• Given records:
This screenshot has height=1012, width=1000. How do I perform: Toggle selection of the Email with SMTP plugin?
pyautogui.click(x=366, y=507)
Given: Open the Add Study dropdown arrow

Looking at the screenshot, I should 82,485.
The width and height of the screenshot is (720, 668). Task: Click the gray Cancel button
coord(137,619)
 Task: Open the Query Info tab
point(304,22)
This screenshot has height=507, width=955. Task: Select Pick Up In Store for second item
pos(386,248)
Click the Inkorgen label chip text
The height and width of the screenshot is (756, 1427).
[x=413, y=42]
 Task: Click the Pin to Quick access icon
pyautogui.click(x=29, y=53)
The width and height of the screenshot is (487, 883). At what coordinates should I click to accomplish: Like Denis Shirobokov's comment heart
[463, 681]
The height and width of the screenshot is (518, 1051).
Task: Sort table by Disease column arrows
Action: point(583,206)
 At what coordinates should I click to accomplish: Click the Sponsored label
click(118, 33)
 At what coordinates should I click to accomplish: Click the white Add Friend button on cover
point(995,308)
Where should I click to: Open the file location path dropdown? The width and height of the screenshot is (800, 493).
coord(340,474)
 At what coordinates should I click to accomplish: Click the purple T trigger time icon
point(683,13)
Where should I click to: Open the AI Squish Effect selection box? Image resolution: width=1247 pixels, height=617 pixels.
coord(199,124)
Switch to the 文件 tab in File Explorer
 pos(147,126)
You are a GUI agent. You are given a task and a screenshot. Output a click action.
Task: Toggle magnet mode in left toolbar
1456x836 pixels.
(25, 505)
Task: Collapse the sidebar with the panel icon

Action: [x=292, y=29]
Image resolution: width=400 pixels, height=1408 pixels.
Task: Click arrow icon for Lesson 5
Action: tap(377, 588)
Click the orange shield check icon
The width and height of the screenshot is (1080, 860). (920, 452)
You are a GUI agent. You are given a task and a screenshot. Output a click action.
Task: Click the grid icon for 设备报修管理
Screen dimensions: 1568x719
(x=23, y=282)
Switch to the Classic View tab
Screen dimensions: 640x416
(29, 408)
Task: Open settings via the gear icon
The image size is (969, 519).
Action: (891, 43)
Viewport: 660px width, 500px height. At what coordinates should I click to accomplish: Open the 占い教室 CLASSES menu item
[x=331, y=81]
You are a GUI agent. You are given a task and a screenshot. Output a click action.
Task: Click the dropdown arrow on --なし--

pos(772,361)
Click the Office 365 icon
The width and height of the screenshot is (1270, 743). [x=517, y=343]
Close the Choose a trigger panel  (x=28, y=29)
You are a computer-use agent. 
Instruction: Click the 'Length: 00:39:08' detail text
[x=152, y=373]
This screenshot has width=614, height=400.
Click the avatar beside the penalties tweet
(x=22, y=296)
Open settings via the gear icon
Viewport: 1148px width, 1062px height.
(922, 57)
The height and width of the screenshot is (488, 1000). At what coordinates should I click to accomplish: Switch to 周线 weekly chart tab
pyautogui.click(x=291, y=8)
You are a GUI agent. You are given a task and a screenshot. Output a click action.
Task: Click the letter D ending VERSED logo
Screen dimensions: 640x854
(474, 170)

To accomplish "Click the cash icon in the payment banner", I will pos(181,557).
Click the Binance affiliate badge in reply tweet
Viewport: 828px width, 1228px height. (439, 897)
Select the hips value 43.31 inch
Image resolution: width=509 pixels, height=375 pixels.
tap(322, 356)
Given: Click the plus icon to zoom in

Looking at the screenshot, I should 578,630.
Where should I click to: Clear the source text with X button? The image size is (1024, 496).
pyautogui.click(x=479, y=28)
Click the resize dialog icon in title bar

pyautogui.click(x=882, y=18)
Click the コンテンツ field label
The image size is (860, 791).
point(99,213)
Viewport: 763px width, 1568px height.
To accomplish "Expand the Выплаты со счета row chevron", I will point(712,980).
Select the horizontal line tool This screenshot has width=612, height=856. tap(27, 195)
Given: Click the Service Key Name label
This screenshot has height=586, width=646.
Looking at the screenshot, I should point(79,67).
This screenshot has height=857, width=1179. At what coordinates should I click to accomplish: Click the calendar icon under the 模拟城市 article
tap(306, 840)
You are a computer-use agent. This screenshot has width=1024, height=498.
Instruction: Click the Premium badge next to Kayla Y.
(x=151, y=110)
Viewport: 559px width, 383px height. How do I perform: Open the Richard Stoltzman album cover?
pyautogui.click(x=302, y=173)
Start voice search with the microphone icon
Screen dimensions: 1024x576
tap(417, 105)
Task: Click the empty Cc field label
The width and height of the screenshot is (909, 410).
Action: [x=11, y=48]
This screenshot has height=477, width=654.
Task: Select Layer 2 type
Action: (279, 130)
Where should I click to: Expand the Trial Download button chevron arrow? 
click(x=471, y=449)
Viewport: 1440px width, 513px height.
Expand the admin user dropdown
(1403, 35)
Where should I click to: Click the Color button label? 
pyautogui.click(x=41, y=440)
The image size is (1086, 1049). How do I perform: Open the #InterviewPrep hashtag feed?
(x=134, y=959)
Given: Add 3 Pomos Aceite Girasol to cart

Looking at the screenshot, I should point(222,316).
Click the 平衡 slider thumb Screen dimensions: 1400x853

• Your instructions:
Using the records above, gather all lines where the string "field" is present.

• Response area:
Click the コンテンツ field label
Task: Click the empty Cc field label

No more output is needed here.